• [Exercise details]:
All that should come back is the lines of the data below from the one containing "Image resolution: width=1680, height=2212." to the one containing "缺牙多久會歪？缺牙太久植牙會影響手術嗎？ (712, 1668)", inclusive, exactly as they stand.

• [Given information]:
-----

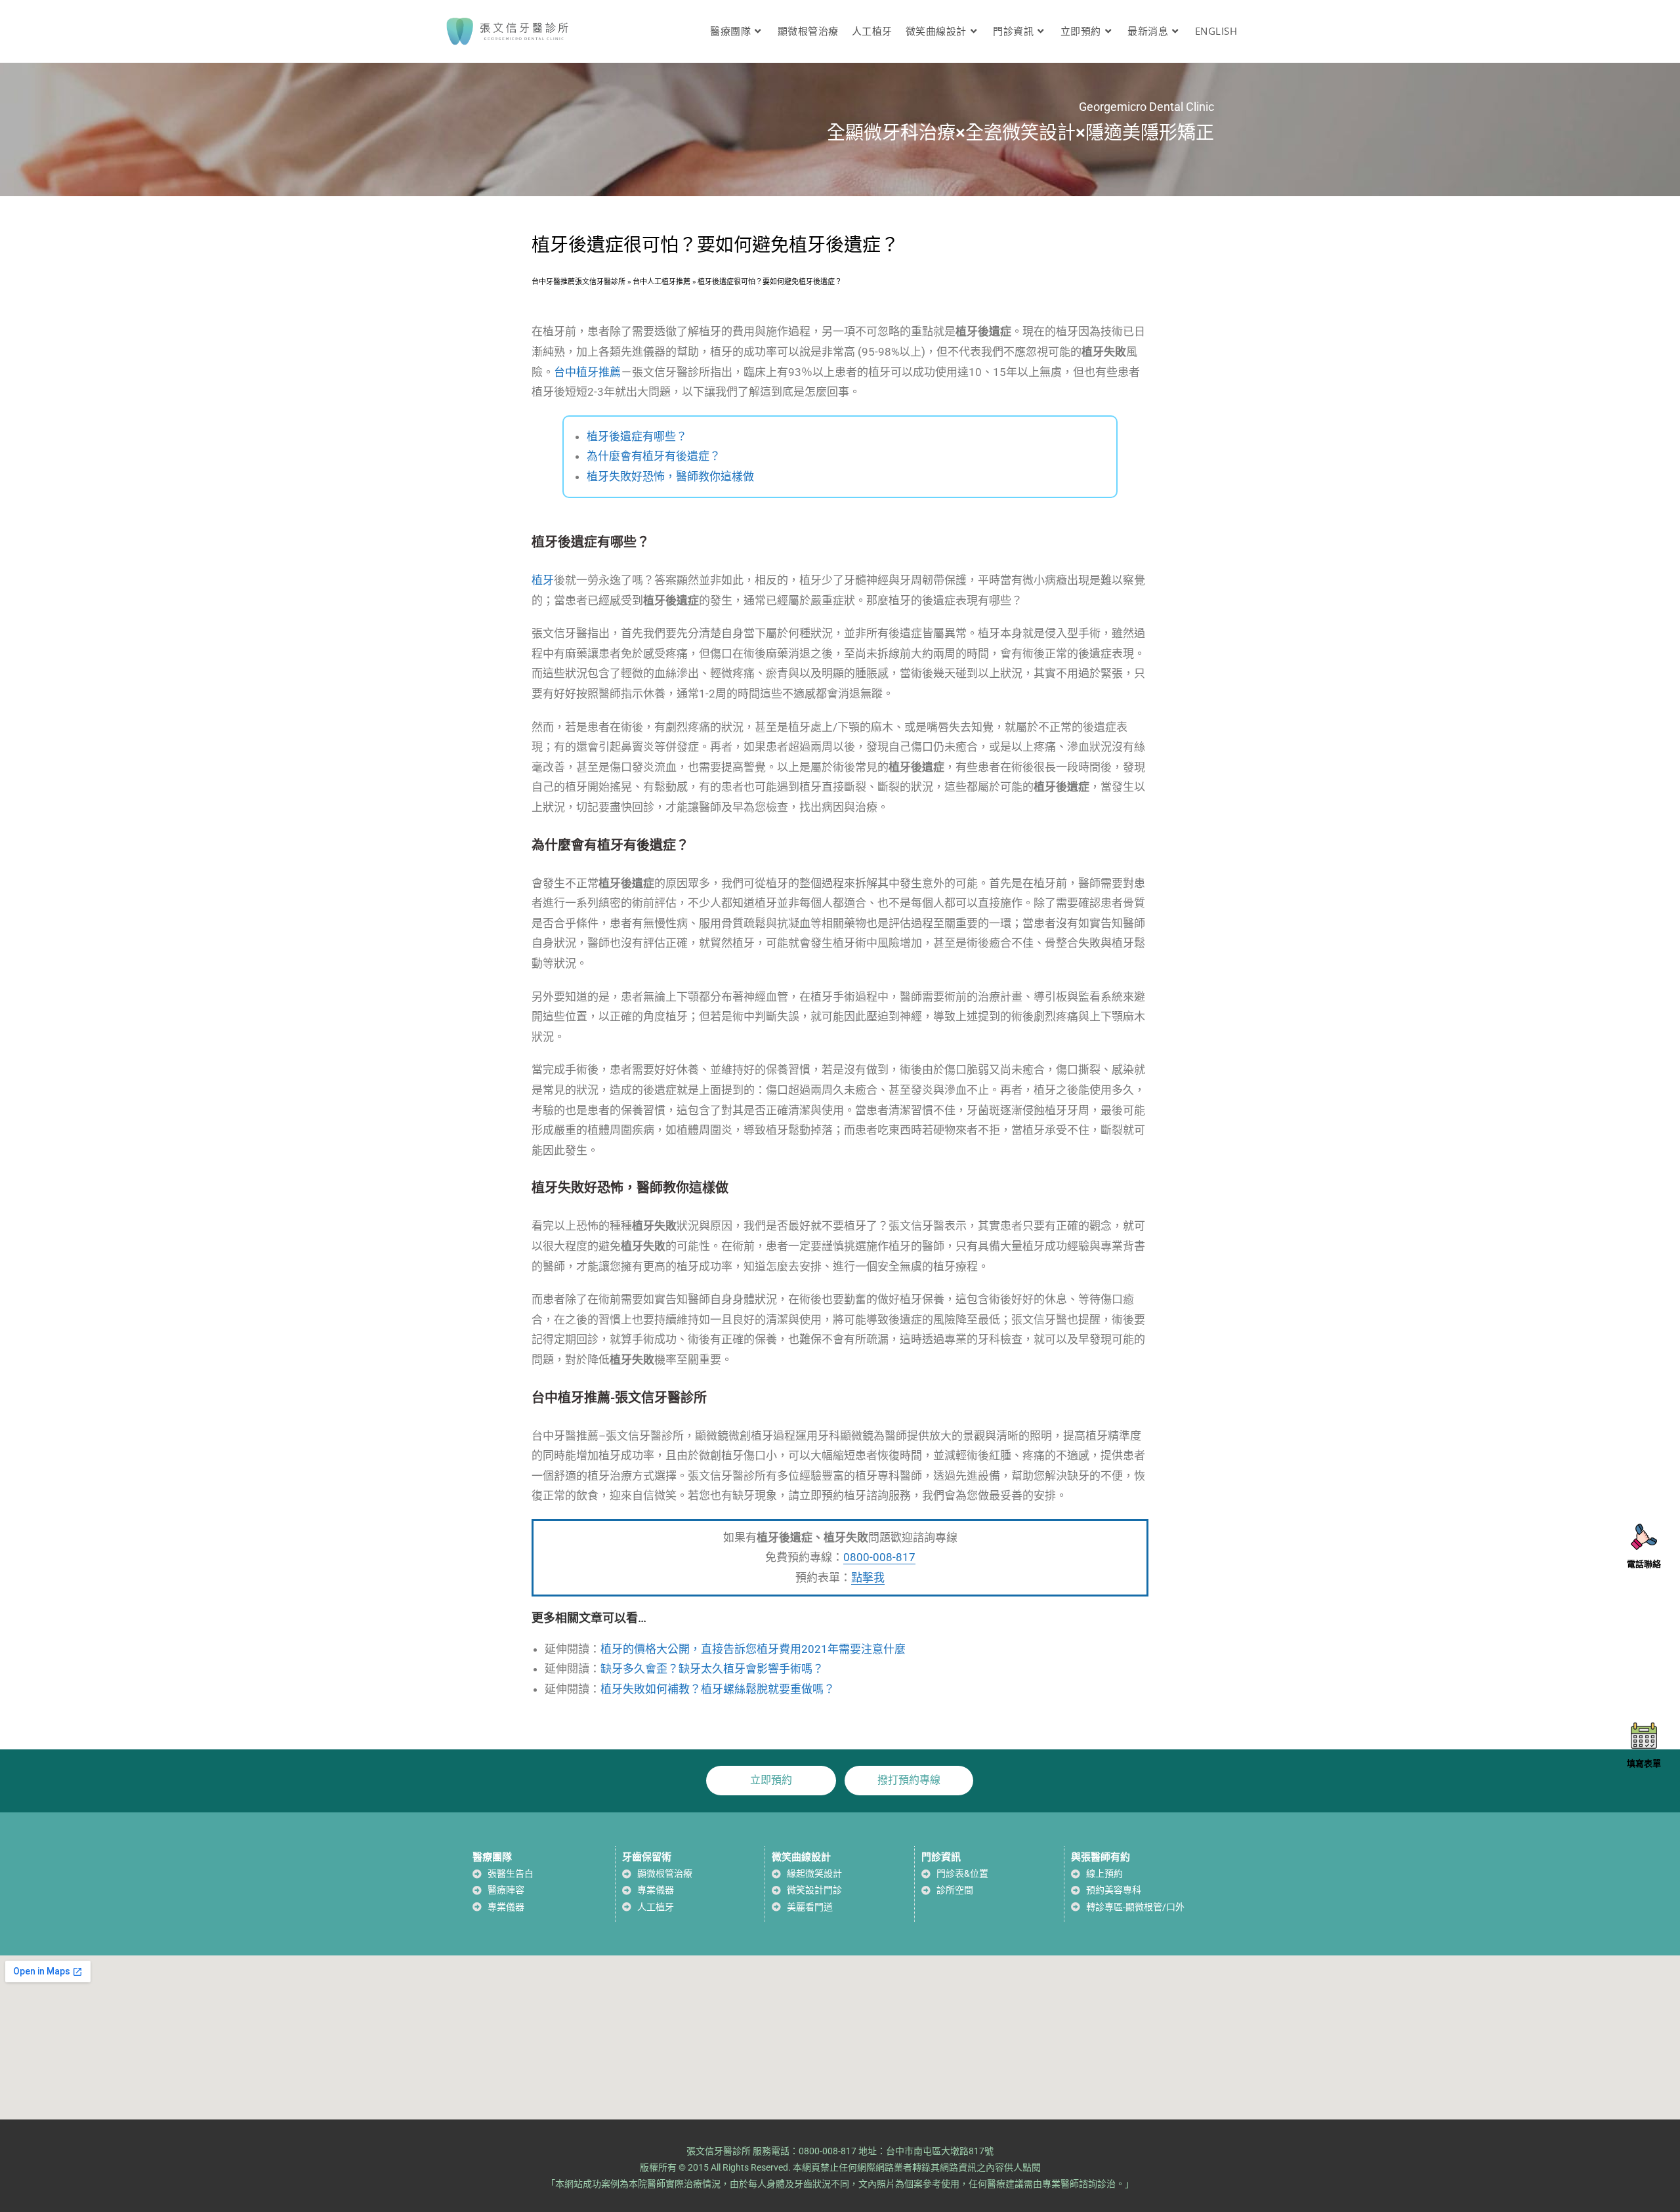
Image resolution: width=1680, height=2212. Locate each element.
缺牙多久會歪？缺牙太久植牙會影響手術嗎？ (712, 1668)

-----

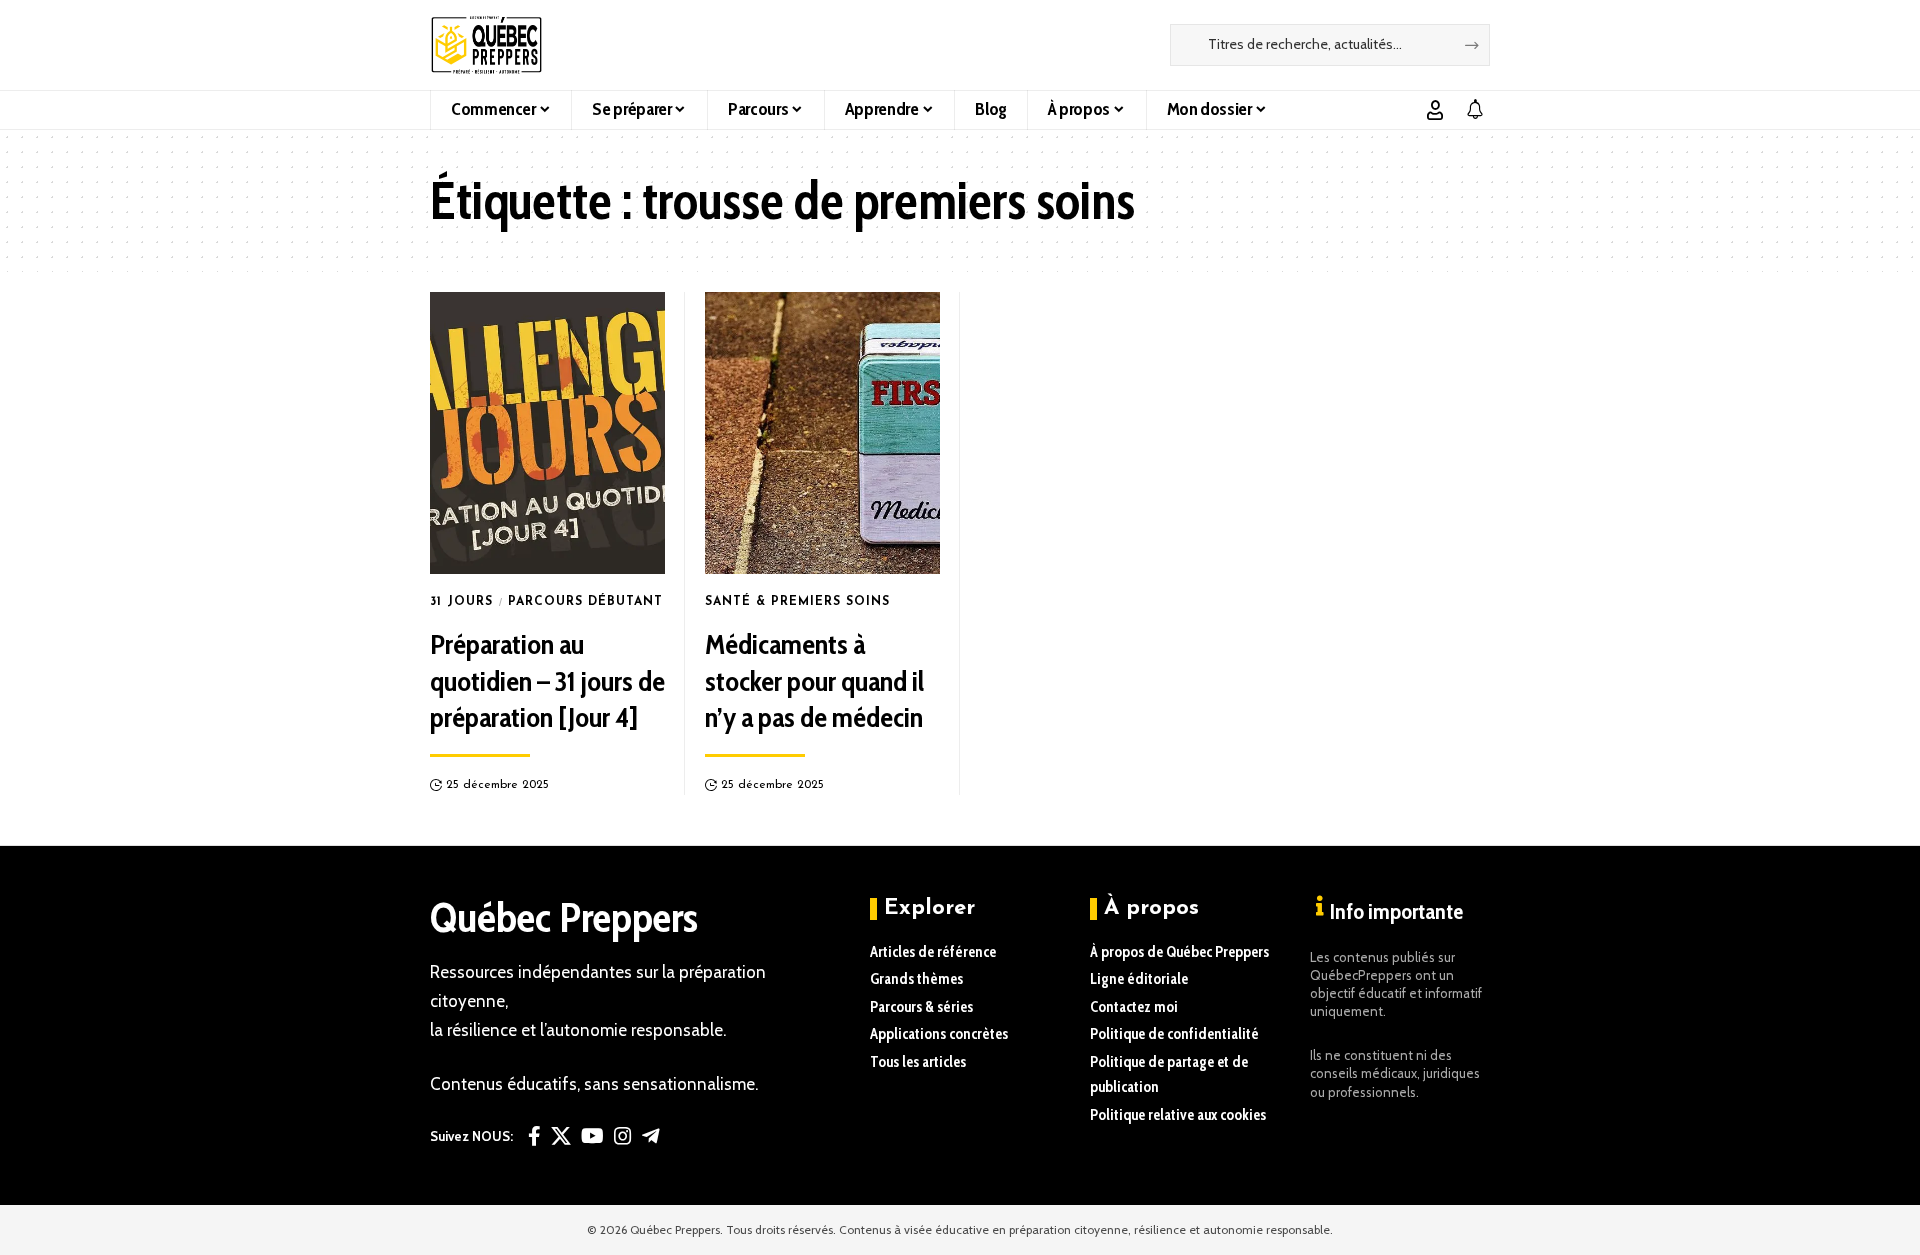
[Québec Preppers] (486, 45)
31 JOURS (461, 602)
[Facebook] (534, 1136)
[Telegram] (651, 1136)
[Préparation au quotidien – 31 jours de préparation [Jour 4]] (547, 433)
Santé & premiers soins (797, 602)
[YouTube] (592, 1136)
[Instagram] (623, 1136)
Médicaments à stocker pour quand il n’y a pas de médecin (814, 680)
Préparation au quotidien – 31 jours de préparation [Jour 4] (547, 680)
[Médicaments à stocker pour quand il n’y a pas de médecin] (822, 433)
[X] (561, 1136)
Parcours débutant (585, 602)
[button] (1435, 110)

-----

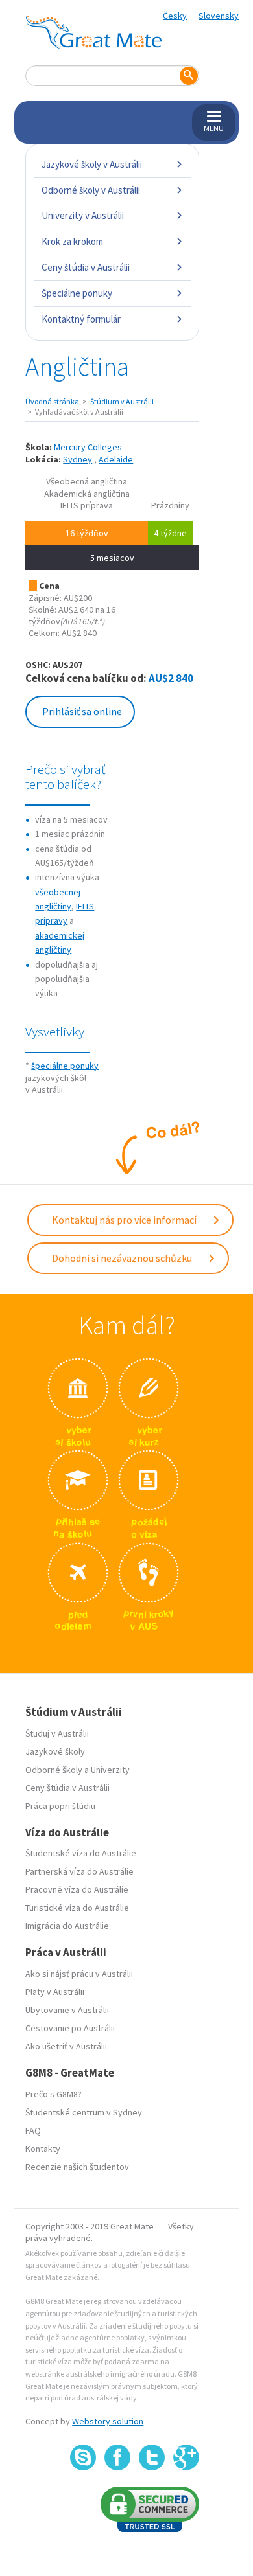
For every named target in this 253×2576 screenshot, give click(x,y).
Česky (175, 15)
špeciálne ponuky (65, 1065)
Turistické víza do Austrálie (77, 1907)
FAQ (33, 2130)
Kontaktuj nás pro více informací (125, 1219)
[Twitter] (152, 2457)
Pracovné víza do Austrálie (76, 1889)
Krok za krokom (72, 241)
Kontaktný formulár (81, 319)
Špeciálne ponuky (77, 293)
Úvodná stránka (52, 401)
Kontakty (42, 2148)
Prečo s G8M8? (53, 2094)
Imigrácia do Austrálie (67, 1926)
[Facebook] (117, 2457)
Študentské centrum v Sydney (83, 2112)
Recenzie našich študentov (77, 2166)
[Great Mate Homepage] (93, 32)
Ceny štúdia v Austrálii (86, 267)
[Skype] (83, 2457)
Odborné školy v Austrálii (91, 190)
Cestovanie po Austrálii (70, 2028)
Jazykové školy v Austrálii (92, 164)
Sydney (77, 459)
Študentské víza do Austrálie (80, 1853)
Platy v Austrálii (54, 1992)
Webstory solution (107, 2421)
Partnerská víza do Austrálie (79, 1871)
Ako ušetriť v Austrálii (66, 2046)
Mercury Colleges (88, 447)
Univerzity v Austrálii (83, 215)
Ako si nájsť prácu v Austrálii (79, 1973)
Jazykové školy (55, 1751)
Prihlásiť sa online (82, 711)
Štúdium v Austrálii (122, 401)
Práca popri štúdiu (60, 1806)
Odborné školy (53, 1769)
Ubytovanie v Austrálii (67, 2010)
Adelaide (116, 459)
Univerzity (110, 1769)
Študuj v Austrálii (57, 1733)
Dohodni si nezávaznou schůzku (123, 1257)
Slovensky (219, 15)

-----

• [Response box]:
Image resolution: width=1680, height=2212. Locate each element.
缺牙多久會歪？缺牙太久植牙會影響手術嗎？ (712, 1668)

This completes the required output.